Dataset entries
-.-.-

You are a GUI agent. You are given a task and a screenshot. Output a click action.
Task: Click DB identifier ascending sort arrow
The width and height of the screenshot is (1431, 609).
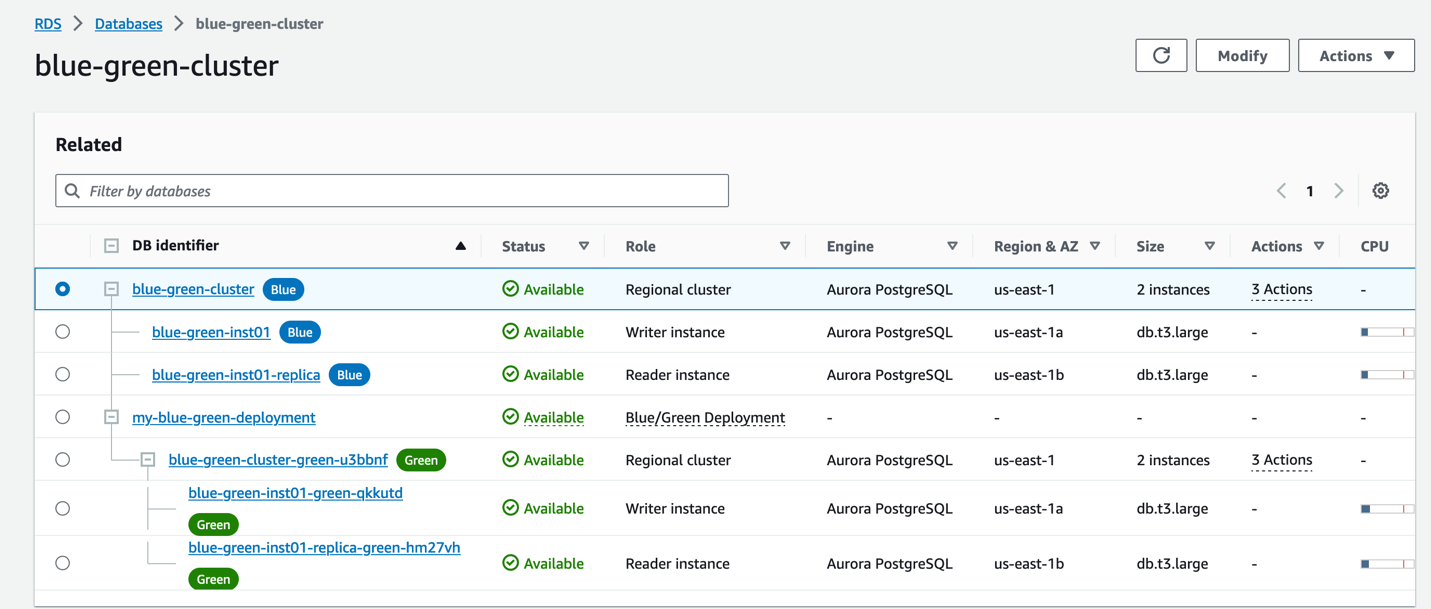(x=460, y=246)
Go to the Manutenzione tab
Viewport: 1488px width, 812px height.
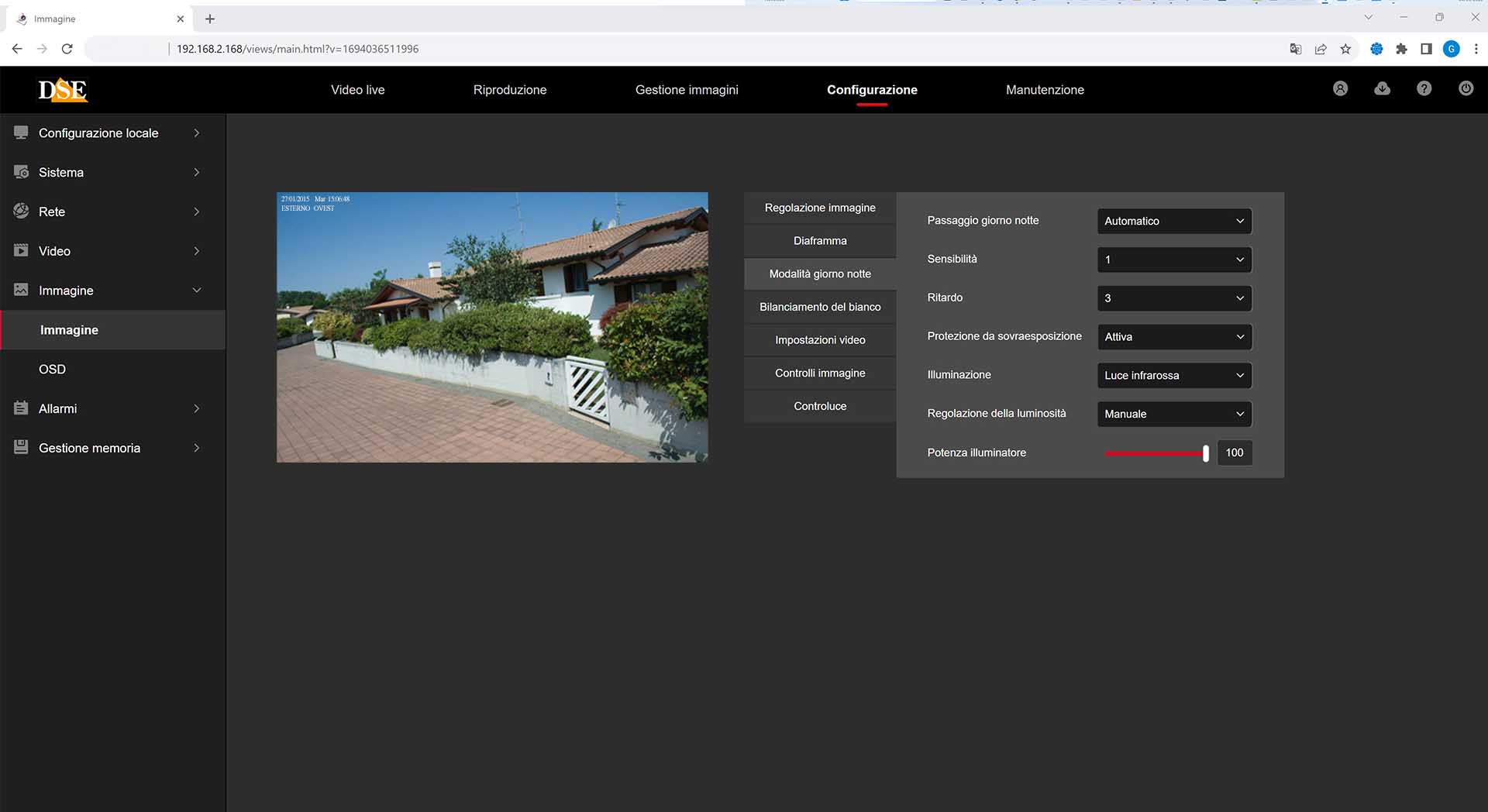tap(1044, 90)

-.-.-

* Requirement *
Your answer must be the full set of entries, set down exactly and without pictures.

* Finished task *
You are a GUI agent. You are given a task and a screenshot. Output a click action.
Task: Click DB identifier ascending sort arrow
The width and height of the screenshot is (1431, 609).
(x=460, y=246)
Go to the Manutenzione tab
Viewport: 1488px width, 812px height.
tap(1044, 90)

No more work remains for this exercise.